Hi i have a big stuborn male german shepherd---when in park we play ball he brings it--he knows all commands but as soon as another dog comes along he wont recall-or when he feels like it---he just chases and bites other dog on neck--im getting pretty tired of it---i thought german shepherds were so loyal and wanted to be with the owner -any advise --i live in nyc so there are plenty distractions and noise


----------



## JakodaCD OA (May 14, 2000)

he's young, and the other distractions are most likely alot more fun than you are right now (don't mean to hurt your feelings!) 

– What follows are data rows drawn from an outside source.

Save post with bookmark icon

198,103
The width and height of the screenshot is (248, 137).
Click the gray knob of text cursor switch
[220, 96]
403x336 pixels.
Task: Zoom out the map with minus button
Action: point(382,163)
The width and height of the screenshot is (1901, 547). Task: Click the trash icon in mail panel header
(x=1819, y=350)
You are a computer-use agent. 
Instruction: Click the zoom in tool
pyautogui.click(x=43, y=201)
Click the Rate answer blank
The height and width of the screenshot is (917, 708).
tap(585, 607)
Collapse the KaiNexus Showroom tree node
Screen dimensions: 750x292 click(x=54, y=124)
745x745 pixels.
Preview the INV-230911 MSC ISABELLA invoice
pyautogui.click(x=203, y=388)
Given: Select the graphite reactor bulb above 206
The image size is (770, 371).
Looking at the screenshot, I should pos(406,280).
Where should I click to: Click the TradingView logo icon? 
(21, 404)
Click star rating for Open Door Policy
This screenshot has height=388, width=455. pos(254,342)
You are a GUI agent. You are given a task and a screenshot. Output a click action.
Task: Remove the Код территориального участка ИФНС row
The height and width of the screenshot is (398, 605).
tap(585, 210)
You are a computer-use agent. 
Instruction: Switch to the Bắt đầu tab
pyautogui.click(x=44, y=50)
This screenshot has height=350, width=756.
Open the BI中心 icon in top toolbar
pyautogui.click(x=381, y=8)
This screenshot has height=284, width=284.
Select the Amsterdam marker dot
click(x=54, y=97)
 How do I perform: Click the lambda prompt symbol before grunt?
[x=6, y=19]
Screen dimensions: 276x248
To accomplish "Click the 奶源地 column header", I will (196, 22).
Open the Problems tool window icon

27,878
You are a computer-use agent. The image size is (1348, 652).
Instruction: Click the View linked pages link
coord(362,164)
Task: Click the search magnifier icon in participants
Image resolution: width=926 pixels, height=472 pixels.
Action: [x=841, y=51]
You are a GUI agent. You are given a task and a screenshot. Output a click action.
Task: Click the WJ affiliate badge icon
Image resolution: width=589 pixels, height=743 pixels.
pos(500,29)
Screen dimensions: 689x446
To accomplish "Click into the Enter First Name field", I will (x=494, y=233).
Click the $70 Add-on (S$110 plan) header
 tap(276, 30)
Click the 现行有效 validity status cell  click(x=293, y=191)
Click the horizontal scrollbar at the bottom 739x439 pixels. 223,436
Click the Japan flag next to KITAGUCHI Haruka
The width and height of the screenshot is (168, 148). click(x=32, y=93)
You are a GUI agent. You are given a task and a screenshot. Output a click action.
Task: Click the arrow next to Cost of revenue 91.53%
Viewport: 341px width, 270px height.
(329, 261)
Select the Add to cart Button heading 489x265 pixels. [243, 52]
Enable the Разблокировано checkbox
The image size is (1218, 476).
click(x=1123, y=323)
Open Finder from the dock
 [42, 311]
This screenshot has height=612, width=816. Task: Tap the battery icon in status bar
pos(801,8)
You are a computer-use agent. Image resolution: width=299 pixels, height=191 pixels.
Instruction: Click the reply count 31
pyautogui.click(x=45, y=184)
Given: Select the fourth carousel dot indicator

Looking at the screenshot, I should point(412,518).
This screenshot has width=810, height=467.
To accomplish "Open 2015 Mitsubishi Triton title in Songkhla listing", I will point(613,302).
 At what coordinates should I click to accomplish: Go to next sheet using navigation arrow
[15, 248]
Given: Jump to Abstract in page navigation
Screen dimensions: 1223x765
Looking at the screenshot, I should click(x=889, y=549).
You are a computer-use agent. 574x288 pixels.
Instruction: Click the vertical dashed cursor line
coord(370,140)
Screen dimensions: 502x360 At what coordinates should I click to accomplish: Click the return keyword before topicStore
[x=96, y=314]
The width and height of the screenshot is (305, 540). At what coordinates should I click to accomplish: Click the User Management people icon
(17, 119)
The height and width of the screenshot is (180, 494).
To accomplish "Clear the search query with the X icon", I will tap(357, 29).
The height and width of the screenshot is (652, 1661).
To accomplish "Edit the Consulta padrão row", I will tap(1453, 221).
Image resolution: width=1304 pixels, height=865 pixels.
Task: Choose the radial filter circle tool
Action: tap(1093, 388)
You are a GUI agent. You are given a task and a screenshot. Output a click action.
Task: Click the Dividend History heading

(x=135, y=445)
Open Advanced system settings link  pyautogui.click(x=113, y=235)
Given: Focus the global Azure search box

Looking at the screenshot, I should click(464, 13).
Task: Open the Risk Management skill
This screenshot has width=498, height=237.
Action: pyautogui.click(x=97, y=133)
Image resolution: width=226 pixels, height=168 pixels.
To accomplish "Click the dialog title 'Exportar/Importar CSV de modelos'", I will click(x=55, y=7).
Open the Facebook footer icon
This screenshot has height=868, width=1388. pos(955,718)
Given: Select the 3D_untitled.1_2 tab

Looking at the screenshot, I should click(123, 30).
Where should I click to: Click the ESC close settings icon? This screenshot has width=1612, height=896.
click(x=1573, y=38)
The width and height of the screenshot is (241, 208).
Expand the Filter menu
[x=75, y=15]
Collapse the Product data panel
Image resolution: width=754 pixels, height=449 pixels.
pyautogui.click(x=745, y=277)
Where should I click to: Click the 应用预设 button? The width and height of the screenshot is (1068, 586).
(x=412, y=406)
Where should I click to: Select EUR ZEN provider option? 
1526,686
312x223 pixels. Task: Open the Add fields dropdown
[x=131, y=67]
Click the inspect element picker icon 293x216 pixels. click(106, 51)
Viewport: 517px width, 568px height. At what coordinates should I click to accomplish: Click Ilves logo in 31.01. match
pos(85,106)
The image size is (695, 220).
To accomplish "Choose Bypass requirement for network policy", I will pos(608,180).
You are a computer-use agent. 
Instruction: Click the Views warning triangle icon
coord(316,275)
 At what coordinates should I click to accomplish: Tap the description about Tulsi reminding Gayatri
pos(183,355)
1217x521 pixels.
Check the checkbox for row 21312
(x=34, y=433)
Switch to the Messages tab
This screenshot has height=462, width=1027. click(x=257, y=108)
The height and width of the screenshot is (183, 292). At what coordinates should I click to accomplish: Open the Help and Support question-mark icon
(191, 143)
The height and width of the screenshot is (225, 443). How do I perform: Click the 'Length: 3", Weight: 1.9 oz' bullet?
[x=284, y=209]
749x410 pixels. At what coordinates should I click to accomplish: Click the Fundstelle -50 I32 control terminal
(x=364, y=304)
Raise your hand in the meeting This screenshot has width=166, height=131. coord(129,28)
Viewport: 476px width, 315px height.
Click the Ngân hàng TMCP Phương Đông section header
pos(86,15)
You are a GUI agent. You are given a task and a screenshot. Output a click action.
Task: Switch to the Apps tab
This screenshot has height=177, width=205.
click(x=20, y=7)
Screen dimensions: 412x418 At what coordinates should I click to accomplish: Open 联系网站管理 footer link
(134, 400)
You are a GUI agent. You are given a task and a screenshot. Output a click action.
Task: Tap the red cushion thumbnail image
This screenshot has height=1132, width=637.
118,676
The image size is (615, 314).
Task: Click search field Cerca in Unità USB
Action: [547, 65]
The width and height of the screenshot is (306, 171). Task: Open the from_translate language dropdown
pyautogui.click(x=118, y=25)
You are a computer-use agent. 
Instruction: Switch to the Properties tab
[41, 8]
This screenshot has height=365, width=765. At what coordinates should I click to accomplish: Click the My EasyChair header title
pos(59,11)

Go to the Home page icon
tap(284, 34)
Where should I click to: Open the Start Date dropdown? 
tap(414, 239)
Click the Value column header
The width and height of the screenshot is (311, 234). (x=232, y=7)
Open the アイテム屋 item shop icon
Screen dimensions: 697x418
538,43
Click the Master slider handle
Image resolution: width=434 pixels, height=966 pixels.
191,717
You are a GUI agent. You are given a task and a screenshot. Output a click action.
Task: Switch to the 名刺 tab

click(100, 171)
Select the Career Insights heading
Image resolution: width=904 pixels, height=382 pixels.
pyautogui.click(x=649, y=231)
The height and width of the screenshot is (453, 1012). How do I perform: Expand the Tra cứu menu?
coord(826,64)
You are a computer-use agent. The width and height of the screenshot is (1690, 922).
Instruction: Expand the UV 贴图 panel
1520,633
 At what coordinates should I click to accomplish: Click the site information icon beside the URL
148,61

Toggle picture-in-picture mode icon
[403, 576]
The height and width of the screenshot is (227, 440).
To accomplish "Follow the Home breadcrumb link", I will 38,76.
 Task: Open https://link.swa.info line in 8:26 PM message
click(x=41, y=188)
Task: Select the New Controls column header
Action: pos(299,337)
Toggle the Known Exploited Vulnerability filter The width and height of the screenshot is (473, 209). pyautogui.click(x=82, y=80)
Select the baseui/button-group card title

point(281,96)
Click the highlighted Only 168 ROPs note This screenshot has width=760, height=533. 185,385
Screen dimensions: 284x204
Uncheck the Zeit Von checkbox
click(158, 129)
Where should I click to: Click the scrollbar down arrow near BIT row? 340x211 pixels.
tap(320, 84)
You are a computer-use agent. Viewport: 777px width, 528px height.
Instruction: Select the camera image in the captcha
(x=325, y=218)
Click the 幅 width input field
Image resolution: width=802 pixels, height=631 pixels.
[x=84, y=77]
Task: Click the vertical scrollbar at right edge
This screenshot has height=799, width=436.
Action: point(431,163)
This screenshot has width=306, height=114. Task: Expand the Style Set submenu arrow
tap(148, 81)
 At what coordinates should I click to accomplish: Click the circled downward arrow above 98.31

They don't train themselves) Sounds like he would do well with more exercise and for bonding, how about an obedience classs? Feeding him his meals by hand?? Keeping him on a long line and work on recalls,,YOU have to give him 'something' better than what he's getting from not coming to you, whether it be a favorite toy, or some really yummy treat. 

He's not being stubborn, he's being a dog and looking to have fun.


----------



## G-burg (Nov 10, 2002)

It's not that he's stubborn.. As I don't think dogs are stubborn, (I don't buy that when people say it..) you've never taught him that come means come.. What you've taught him is that he can come when he feels like and blow you off when he wants.. You've also taught him that the "come" command isn't really that important..

Best thing you can do is go back in your training and teach him.. don't give him the opportunity to do what he chooses.. Put a long line on him so that way you can make him come back to you.. Work the come command w/heavy distractions and always, always reward heavily when he gets back to you..


----------



## MaggieRoseLee (Aug 17, 2001)

Double post w/ 

http://www.germanshepherds.com/forum/vbulletin-conversion/132340-18-month-male-german-shepehrd.html

There are TONS of dog classes in NYC that you can sign up for to start training and get a handle on it. Just training with 'distractions' only class will set you up to succeed by gradually adding the distractions AND giving you the skills you need to train.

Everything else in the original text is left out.